By Ken Berger
Ever feel like healthy eating is either too restrictive or too complicated to stick with? If you’re over 50 and want to support your long-term health without giving up the joy of food, you’re in good company. Fad diets and rigid rules just aren’t sustainable for most people—and, as it turns out, they’re not necessary for a long, healthy life. The best evidence from longevity research points us toward simple, practical habits that anyone can maintain for the long haul.
Let’s start with a refreshing perspective from Dr. Peter Attia, one of the leading voices in longevity science. He says, “Don’t eat too much and don’t eat too little.” It sounds simple, but it’s surprisingly powerful. Rather than obsessing over every calorie or cutting out entire food groups, the focus is on balance and consistency. The best “diet” is one you can stick with for years, not just weeks. That means finding a way of eating that supports your energy, helps you maintain muscle, and lets you enjoy your meals—without swinging between overeating and deprivation.
If there’s one thing nearly every longevity expert agrees on, it’s the importance of protein—especially as we age. After 50, our bodies naturally start to lose muscle, a process called sarcopenia. This can lead to weakness, slower metabolism, and even a loss of independence over time. The antidote? Make protein a priority.
Here’s what the research (and experts like Dr. Attia) recommend: aim for 0.7 to 1.0 grams of protein per pound of body weight each day. So, if you weigh 150 pounds, you’re looking at 105 to 150 grams of protein daily. That might sound like a lot, but it’s absolutely doable with a little planning (and probably supplementation, too).
You'll notice that this is a LOT more protein than the Food & Drug Administration recommends (0.8 grams per kilogram of bodyweight). The latest research shows that this outdated RDA simply isn't enough if our goal is to preserve muscle mass as we age (which it is).
Think about building each meal around a quality protein source. Eggs, fish, poultry, Greek yogurt, tofu, beans and lentils are all excellent options. I like to use a simple meal template: “Protein + Veg + Healthy Carb.” For snacks, reach for cottage cheese, nuts or edamame. And don’t try to cram all your protein into dinner—spreading it out across breakfast, lunch and dinner (roughly 30–50 grams per meal) is best for muscle maintenance.
Now, let’s talk about what you’re eating, not just how much. Processed foods—think chips, packaged snacks and sugary treats—are everywhere, but they’re linked to inflammation, weight gain and chronic disease. On the flip side, whole foods (vegetables, fruits, whole grains, lean proteins, and healthy fats) are nutrient-dense, satisfying, and support everything from digestion to energy levels.

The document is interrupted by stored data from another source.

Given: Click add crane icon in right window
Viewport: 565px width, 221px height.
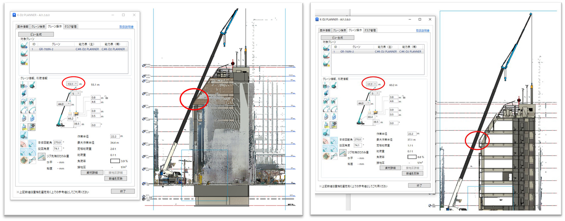Looking at the screenshot, I should click(x=326, y=48).
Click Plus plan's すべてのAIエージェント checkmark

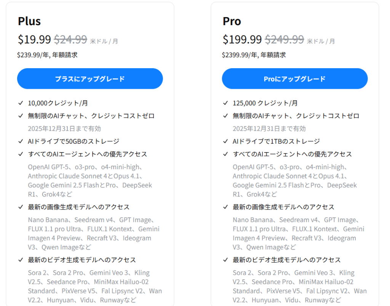(21, 154)
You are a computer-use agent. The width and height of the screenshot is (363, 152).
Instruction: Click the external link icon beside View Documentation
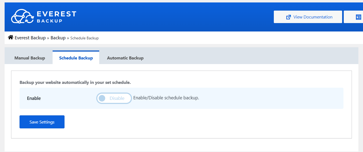tap(288, 17)
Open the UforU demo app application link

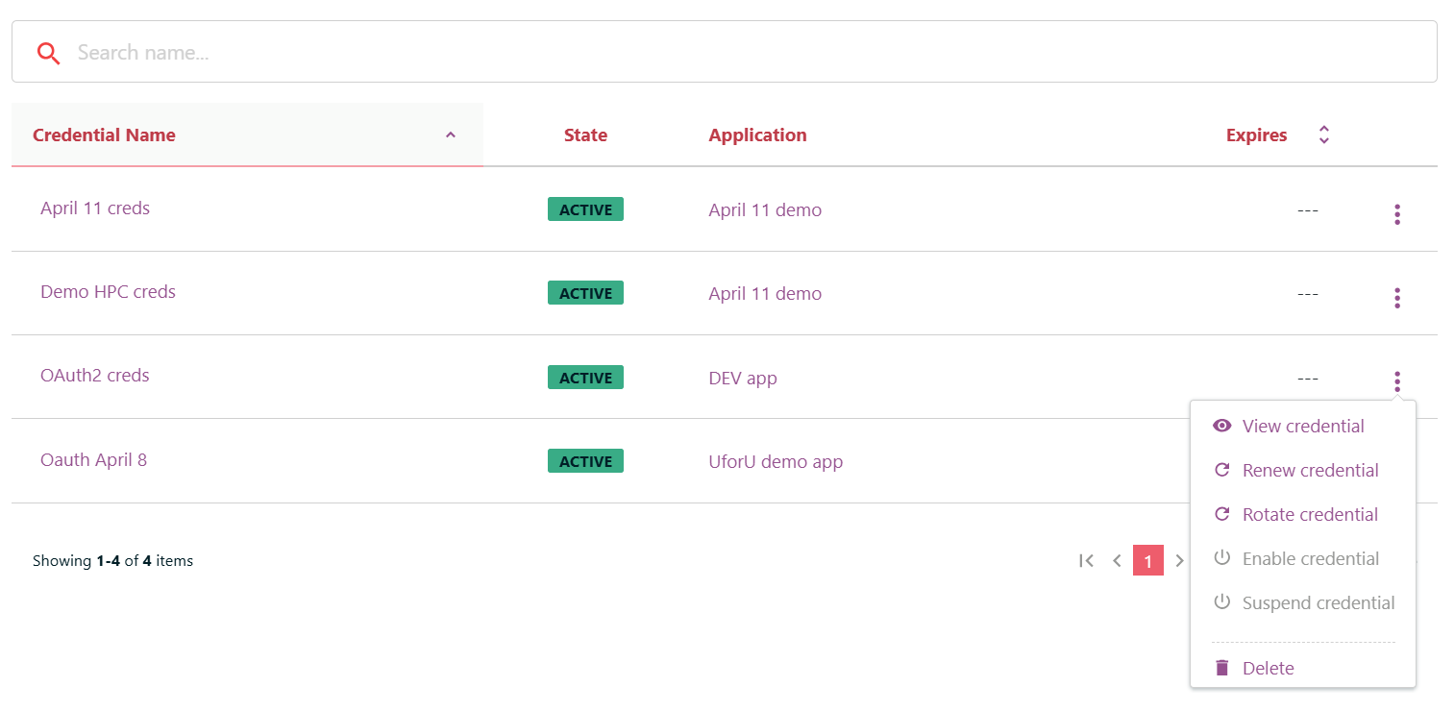[776, 462]
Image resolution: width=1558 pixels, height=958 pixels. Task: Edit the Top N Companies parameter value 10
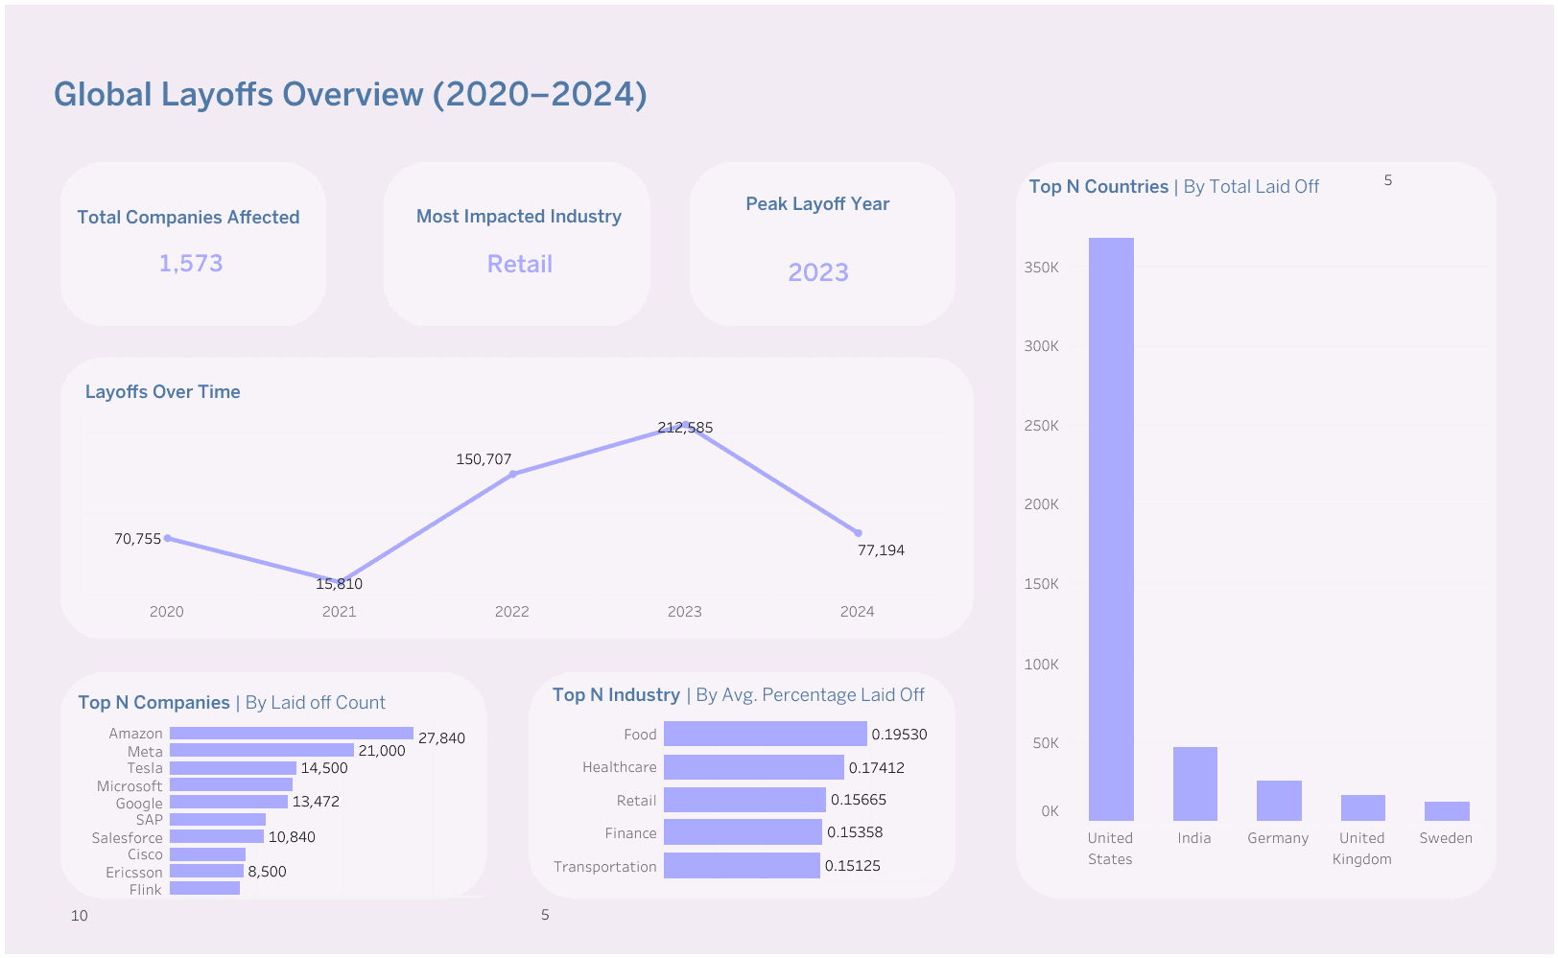80,916
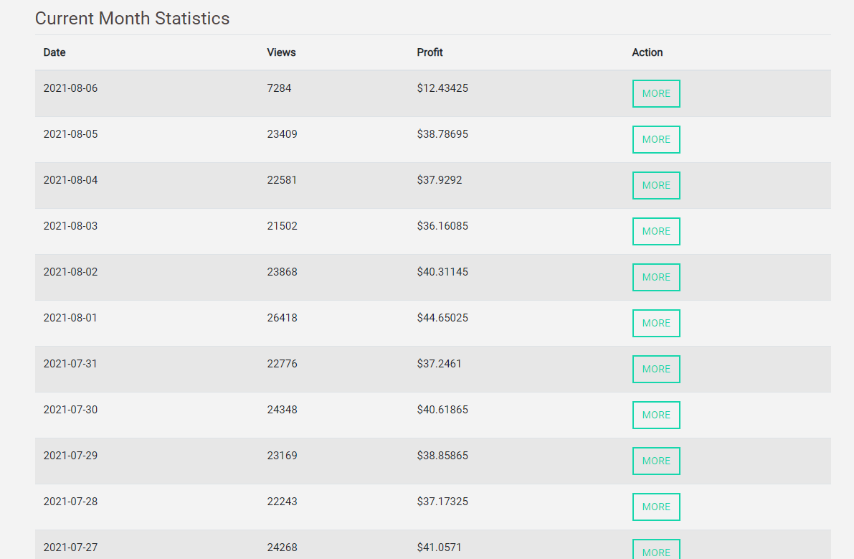Click the Current Month Statistics heading

point(133,19)
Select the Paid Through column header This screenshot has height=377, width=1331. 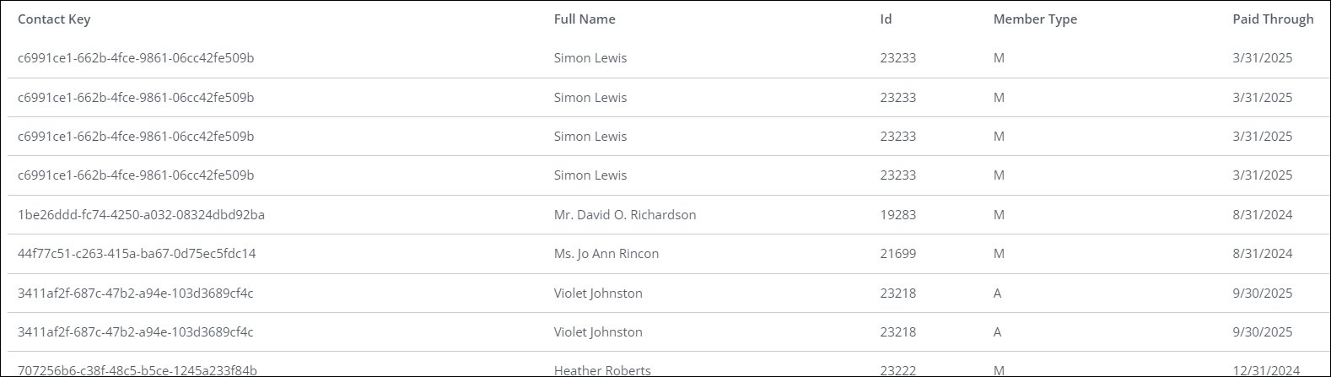click(x=1273, y=19)
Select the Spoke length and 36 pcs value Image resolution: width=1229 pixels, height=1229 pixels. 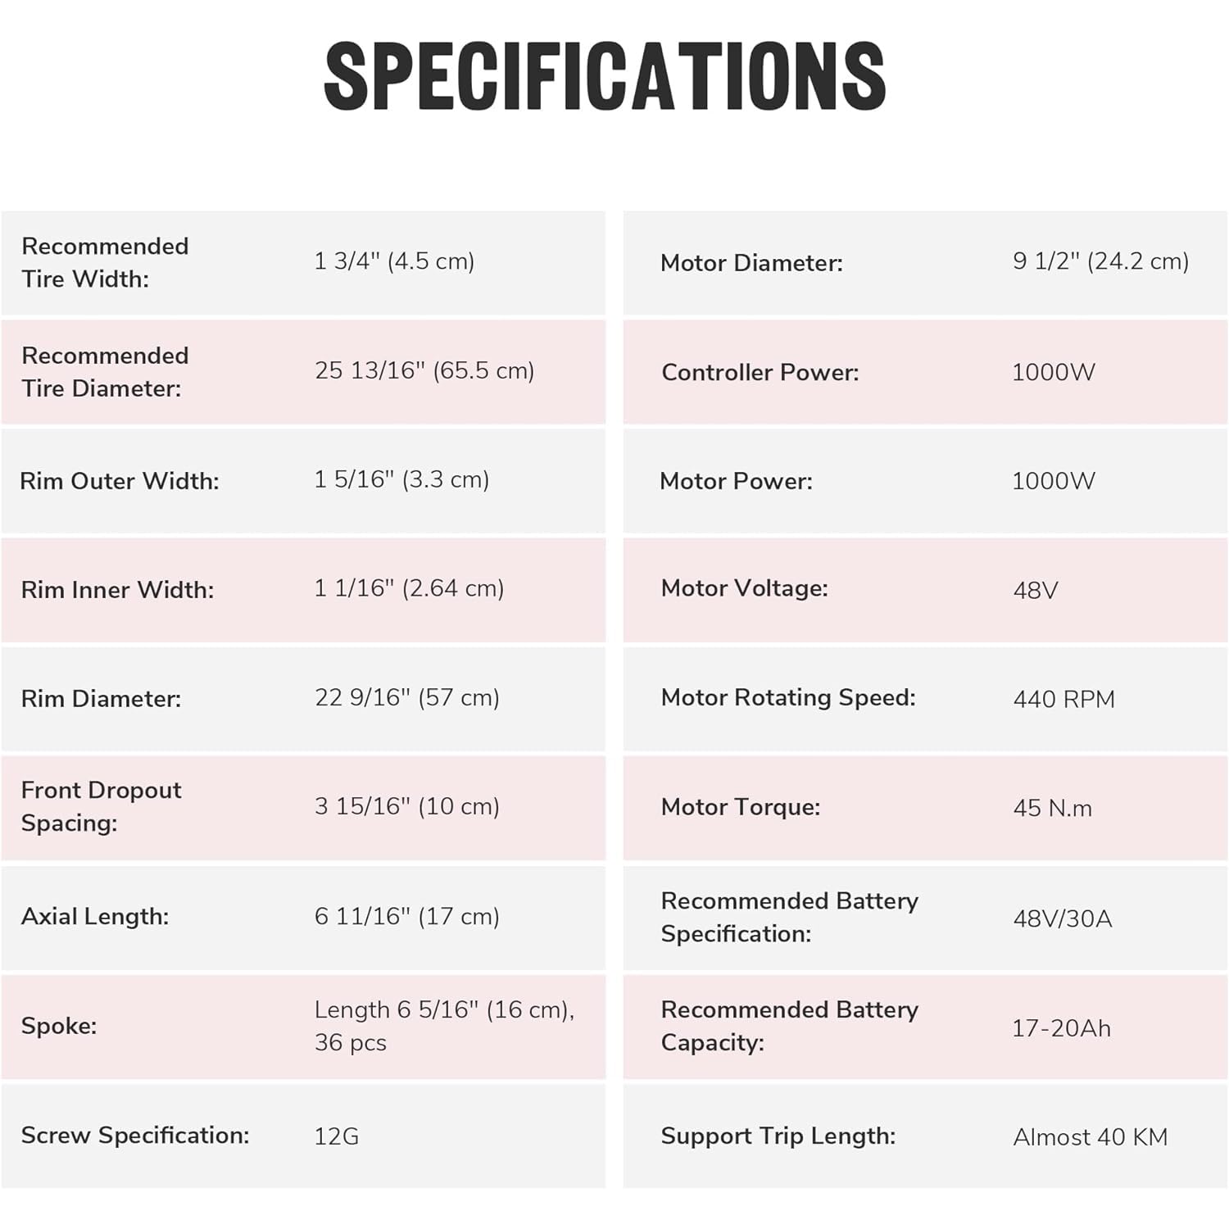pyautogui.click(x=444, y=1026)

One of my favorite tips: shop the perimeter of the grocery store, where the fresh foods live. Try batch-cooking a few simple meals each week so you’re less tempted by convenience foods on busy days. And if you’re a snacker, swap out just one processed snack each day for a whole food alternative—like fruit, nuts, or yogurt. Small changes like these really add up.
The concept of “don't eat too much and don't eat too little” is about finding your personal sweet spot. This means tuning into your hunger and fullness cues instead of eating on autopilot. Slow down at meals, put away distractions, and notice when you’re satisfied—not stuffed.
Planning regular meals and snacks can help you avoid both bingeing and excessive restriction. And let’s be real: food is meant to be enjoyed. It’s okay to have treats—just do so mindfully, without guilt or the urge to “make up for it” later.
Healthy eating shouldn’t feel like a punishment. Choose foods you genuinely like, and don’t be afraid to experiment with new recipes or flavors to keep things interesting. Progress matters more than perfection, so focus on building habits you can maintain most days. Life includes celebrations, holidays, and the occasional indulgence—embrace them as part of your sustainable approach.
Here’s what a typical day could look like:
Breakfast: Greek yogurt with berries and a handful of nuts
Lunch: Grilled chicken salad with olive oil vinaigrette
Snack: Apple slices with almond butter
Dinner: Baked salmon, roasted vegetables, and quinoa
Treat: A square of dark chocolate or a small dessert
A few more ways to make healthy eating easier:
Try prepping meals once or twice a week, and keep healthy snacks visible and ready to grab. Stay hydrated—sometimes what feels like hunger is actually thirst. If you find it helpful, use a journal or an app to track your progress, but don’t get bogged down in the numbers. And remember, having support from friends, family or a coach can make all the difference.
Sustainable eating is about balance, enjoyment, and habits that fit your real life. Start with one or two small changes—maybe adding more protein or swapping a processed snack for a whole food. Over time, these simple steps can add up to a healthier, longer, and more vibrant life—without extreme diets, deprivation or missing out on the moments that matter.
References: Dr. Peter Attia, Stanford Lifestyle Medicine, Harvard Health, Nature Portfolio, and other leading longevity researchers.